There is plenty of blame to go around. In Greece, George Soros’s Open Society Foundations, acting in partnership with Norway, anticipated the problems that the lack of a serious European asylum policy would create.

In 2013, the partnership established a foundation, Solidarity Now, run by the cream of Greek civil society. Solidarity Now needs just €62m to care for 50,000 refugees stuck on the Greek islands. And yet, though the EU has promised to spend €500m to help Greece manage the crisis, some member states have failed to pay their share.

In addition to supporting Greece, the EU needs a comprehensive plan for managing the arrival of asylum-seekers in a safe, orderly way. That means operating beyond Europe’s borders, as, from the donors’ perspective, it is much less disruptive and expensive to maintain asylum-seekers close to their present locations.

For starters, the EU should commit to absorbing at least 500,000 asylum-seekers a year, while pressing the rest of the world to accept an equal number. A public commitment of this magnitude should calm the disorderly scramble for Europe. Asylum-seekers provided with a clear status and promises of safety could be induced to wait in Turkey, and in other frontline countries, rather than risk a dangerous Mediterranean crossing.

Second, formal gateways should be established, first in Turkey, and then in Lebanon, Jordan, Tunisia, and Morocco. Gateway countries would establish, in close co-operation with the United Nations Refugee Agency and the EU, processing centers to register asylum-seekers and assess their applications.

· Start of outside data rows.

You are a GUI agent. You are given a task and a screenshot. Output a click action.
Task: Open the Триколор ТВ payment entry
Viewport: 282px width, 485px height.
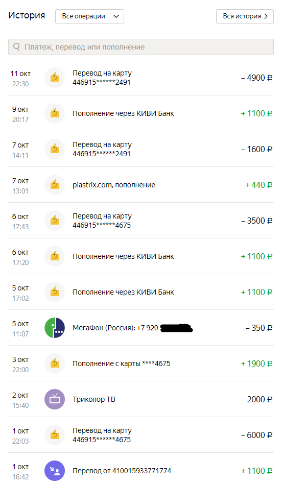click(141, 399)
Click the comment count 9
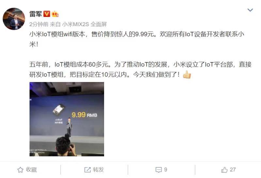 tap(166, 170)
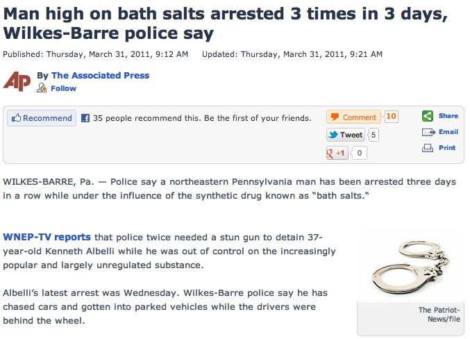Click the Print printer icon
The width and height of the screenshot is (470, 339).
[428, 148]
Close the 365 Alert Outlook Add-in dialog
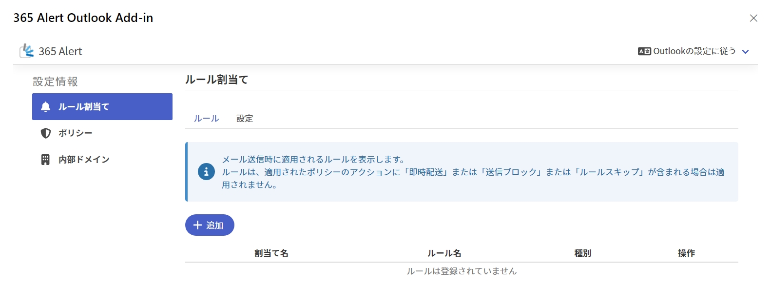Image resolution: width=771 pixels, height=308 pixels. coord(753,18)
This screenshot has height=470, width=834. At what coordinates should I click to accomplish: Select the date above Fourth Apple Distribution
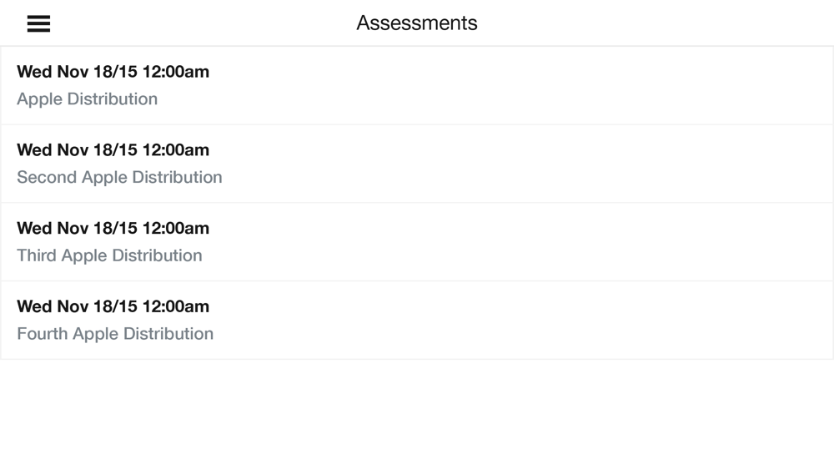pos(113,306)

Accepted asylum-seekers would then be placed in a queue and required to remain in the gateway country until an EU country accepted them. A safe, deliberate vetting of refugees would quell security concerns in the aftermath of the Paris attacks.

Gateway countries would have to improve reception, asylum, and integration standards. In exchange, these countries should be helped financially and provided with other incentives — for example, easier access to the EU for their citizens. Indeed, the EU should establish or expand programmes that allow entry to non-asylum-seekers.

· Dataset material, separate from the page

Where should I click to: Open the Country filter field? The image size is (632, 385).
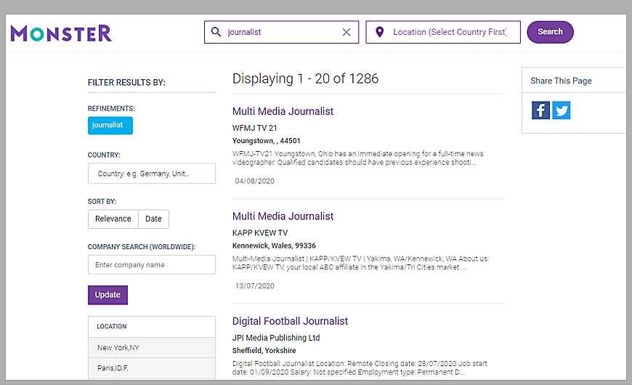coord(151,174)
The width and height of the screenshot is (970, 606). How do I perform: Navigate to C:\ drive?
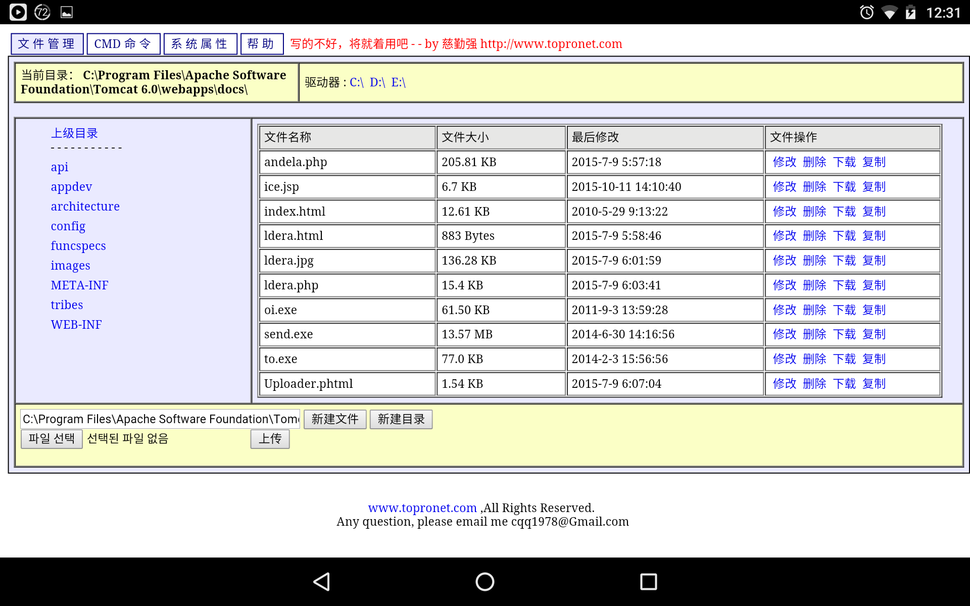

Third, political, financial, and technical support must be provided to frontline countries. Turkey, Lebanon, and Jordan, which have borne most of the burden of the crisis, host more than 4m Syrian refugees. Turkey says it has spent €7.8bn caring for more than 2m refugees; thus far, it has received only €415m from others (though the EU has promised another €3bn). Full support for refugees in frontline countries is estimated to cost at least €20bn per year. The EU should commit at least half of this, with the balance coming from the rest of the international community.

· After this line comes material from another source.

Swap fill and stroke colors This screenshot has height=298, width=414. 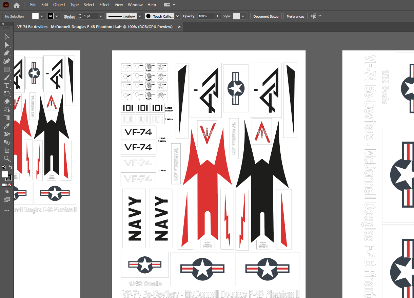[x=11, y=167]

Special economic zones, benefiting from preferred status with the EU and the US, should be created to generate investment, economic opportunities, and jobs for refugees and locals alike. These zones should be established in both frontline and transit countries.

Fourth, the EU needs a truly common asylum and border-guard system. The patchwork of 28 separate asylum systems is expensive and inefficient, and it produces wildly uneven results, in terms of the reception, status determination, and integration of new arrivals. The EU should establish a single European Border Guard and a single Asylum and Migration Agency.

Fifth, a global response to the crisis, co-ordinated by the UN, must accompany the EU’s plan. This would distribute the responsibility for addressing the refugee crisis over a larger number of states, while establishing global standards for dealing with the challenge of forced migration.

Finally, to finance the plan, the EU could use its AAA borrowing capacity to issue long-term bonds. The burden of servicing the bonds would be assigned to member states in inverse proportion to the number of asylum-seekers they accept.

Countries that successfully integrate refugees reap an economic advantage; already, Germany’s economy is growing significantly faster as a result of its willingness to accept refugees.

The ongoing exodus from Syria and from other war-torn countries was long in the making, easy to foresee, and eminently manageable. Fear-mongering nativists are taking advantage of the lack of a co-ordinated response to peddle a vision that runs counter to the values upon which the EU was built.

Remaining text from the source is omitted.